Starting with the first line, output the data exactly through to the end.

• _Provided records_
····················
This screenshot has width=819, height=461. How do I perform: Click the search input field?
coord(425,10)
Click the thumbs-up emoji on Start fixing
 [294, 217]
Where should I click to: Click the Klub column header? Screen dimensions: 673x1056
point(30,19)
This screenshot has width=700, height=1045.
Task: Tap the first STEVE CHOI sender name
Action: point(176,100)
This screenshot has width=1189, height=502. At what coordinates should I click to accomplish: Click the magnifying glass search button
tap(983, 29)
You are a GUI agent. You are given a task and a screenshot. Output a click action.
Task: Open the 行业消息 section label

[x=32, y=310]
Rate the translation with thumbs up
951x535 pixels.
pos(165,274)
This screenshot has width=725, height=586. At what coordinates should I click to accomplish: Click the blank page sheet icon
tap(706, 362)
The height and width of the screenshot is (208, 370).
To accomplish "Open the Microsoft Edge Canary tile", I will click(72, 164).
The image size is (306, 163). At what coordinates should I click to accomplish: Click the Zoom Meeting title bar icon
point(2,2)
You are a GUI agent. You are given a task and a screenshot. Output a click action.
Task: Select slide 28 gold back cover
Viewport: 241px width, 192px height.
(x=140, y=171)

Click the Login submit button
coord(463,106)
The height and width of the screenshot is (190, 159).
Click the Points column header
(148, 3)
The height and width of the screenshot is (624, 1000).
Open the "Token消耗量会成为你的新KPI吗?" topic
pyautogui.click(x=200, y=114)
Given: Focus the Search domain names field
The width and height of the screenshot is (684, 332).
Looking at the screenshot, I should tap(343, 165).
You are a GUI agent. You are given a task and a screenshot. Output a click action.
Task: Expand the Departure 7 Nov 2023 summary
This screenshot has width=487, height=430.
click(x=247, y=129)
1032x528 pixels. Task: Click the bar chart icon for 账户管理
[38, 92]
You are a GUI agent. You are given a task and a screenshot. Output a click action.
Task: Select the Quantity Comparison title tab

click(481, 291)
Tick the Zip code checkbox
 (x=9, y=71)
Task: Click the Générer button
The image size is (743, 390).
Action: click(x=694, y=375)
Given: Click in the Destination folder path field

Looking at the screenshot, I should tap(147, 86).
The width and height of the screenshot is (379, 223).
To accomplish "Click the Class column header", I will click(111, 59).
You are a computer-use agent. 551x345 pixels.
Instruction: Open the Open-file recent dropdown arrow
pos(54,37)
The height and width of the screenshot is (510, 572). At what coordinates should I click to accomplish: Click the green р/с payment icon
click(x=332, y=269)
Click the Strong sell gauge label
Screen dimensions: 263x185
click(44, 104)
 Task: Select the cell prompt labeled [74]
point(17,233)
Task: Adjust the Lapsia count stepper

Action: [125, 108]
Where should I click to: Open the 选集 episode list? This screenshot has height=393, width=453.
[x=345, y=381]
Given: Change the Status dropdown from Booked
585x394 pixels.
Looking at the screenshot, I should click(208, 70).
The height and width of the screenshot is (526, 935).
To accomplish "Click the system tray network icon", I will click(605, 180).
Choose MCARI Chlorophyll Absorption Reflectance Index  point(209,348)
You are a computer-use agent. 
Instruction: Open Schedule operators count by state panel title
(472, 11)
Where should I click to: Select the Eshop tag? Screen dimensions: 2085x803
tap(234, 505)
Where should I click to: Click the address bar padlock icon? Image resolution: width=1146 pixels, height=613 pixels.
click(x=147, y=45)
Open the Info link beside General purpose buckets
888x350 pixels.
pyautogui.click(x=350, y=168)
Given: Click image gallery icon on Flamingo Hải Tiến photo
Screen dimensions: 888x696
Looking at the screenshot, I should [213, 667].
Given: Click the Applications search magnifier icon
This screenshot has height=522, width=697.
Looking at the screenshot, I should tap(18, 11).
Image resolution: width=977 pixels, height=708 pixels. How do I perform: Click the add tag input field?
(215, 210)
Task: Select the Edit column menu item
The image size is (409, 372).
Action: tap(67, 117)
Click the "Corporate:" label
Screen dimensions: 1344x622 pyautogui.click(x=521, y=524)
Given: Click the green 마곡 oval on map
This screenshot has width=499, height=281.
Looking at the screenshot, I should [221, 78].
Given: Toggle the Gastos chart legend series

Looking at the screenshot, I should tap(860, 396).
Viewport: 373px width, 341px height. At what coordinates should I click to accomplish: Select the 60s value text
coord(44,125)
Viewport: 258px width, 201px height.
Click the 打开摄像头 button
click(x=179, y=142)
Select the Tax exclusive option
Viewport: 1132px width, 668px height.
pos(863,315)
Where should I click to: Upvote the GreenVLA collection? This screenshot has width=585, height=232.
····················
• _Written response_
This screenshot has width=819, height=461. How do I perform: Click the search input field?
coord(425,10)
Click the thumbs-up emoji on Start fixing
 [294, 217]
Where should I click to: Click the Klub column header? Screen dimensions: 673x1056
point(30,19)
This screenshot has width=700, height=1045.
Task: Tap the first STEVE CHOI sender name
Action: point(176,100)
This screenshot has width=1189, height=502. At what coordinates should I click to accomplish: Click the magnifying glass search button
tap(983, 29)
You are a GUI agent. You are given a task and a screenshot. Output a click action.
Task: Open the 行业消息 section label

[x=32, y=310]
Rate the translation with thumbs up
951x535 pixels.
pos(165,274)
This screenshot has width=725, height=586. At what coordinates should I click to accomplish: Click the blank page sheet icon
tap(706, 362)
The height and width of the screenshot is (208, 370).
To accomplish "Open the Microsoft Edge Canary tile", I will click(72, 164).
The image size is (306, 163). At what coordinates should I click to accomplish: Click the Zoom Meeting title bar icon
point(2,2)
You are a GUI agent. You are given a task and a screenshot. Output a click action.
Task: Select slide 28 gold back cover
Viewport: 241px width, 192px height.
(x=140, y=171)

Click the Login submit button
coord(463,106)
The height and width of the screenshot is (190, 159).
Click the Points column header
(148, 3)
The height and width of the screenshot is (624, 1000).
Open the "Token消耗量会成为你的新KPI吗?" topic
pyautogui.click(x=200, y=114)
Given: Focus the Search domain names field
The width and height of the screenshot is (684, 332).
Looking at the screenshot, I should tap(343, 165).
You are a GUI agent. You are given a task and a screenshot. Output a click action.
Task: Expand the Departure 7 Nov 2023 summary
This screenshot has width=487, height=430.
click(x=247, y=129)
1032x528 pixels. Task: Click the bar chart icon for 账户管理
[38, 92]
You are a GUI agent. You are given a task and a screenshot. Output a click action.
Task: Select the Quantity Comparison title tab

click(481, 291)
Tick the Zip code checkbox
 (x=9, y=71)
Task: Click the Générer button
The image size is (743, 390).
Action: click(x=694, y=375)
Given: Click in the Destination folder path field

Looking at the screenshot, I should tap(147, 86).
The width and height of the screenshot is (379, 223).
To accomplish "Click the Class column header", I will click(111, 59).
You are a computer-use agent. 551x345 pixels.
Instruction: Open the Open-file recent dropdown arrow
pos(54,37)
The height and width of the screenshot is (510, 572). At what coordinates should I click to accomplish: Click the green р/с payment icon
click(x=332, y=269)
Click the Strong sell gauge label
Screen dimensions: 263x185
click(44, 104)
 Task: Select the cell prompt labeled [74]
point(17,233)
Task: Adjust the Lapsia count stepper

Action: [125, 108]
Where should I click to: Open the 选集 episode list? This screenshot has height=393, width=453.
[x=345, y=381]
Given: Change the Status dropdown from Booked
585x394 pixels.
Looking at the screenshot, I should click(208, 70).
The height and width of the screenshot is (526, 935).
To accomplish "Click the system tray network icon", I will click(605, 180).
Choose MCARI Chlorophyll Absorption Reflectance Index  point(209,348)
You are a computer-use agent. 
Instruction: Open Schedule operators count by state panel title
(472, 11)
Where should I click to: Select the Eshop tag? Screen dimensions: 2085x803
tap(234, 505)
Where should I click to: Click the address bar padlock icon? Image resolution: width=1146 pixels, height=613 pixels.
click(x=147, y=45)
Open the Info link beside General purpose buckets
888x350 pixels.
pyautogui.click(x=350, y=168)
Given: Click image gallery icon on Flamingo Hải Tiến photo
Screen dimensions: 888x696
Looking at the screenshot, I should [213, 667].
Given: Click the Applications search magnifier icon
This screenshot has height=522, width=697.
Looking at the screenshot, I should tap(18, 11).
Image resolution: width=977 pixels, height=708 pixels. How do I perform: Click the add tag input field?
(215, 210)
Task: Select the Edit column menu item
The image size is (409, 372).
Action: tap(67, 117)
Click the "Corporate:" label
Screen dimensions: 1344x622 pyautogui.click(x=521, y=524)
Given: Click the green 마곡 oval on map
This screenshot has width=499, height=281.
Looking at the screenshot, I should [221, 78].
Given: Toggle the Gastos chart legend series

Looking at the screenshot, I should tap(860, 396).
Viewport: 373px width, 341px height. At what coordinates should I click to accomplish: Select the 60s value text
coord(44,125)
Viewport: 258px width, 201px height.
Click the 打开摄像头 button
click(x=179, y=142)
Select the Tax exclusive option
Viewport: 1132px width, 668px height.
pos(863,315)
Where should I click to: Upvote the GreenVLA collection? This screenshot has width=585, height=232.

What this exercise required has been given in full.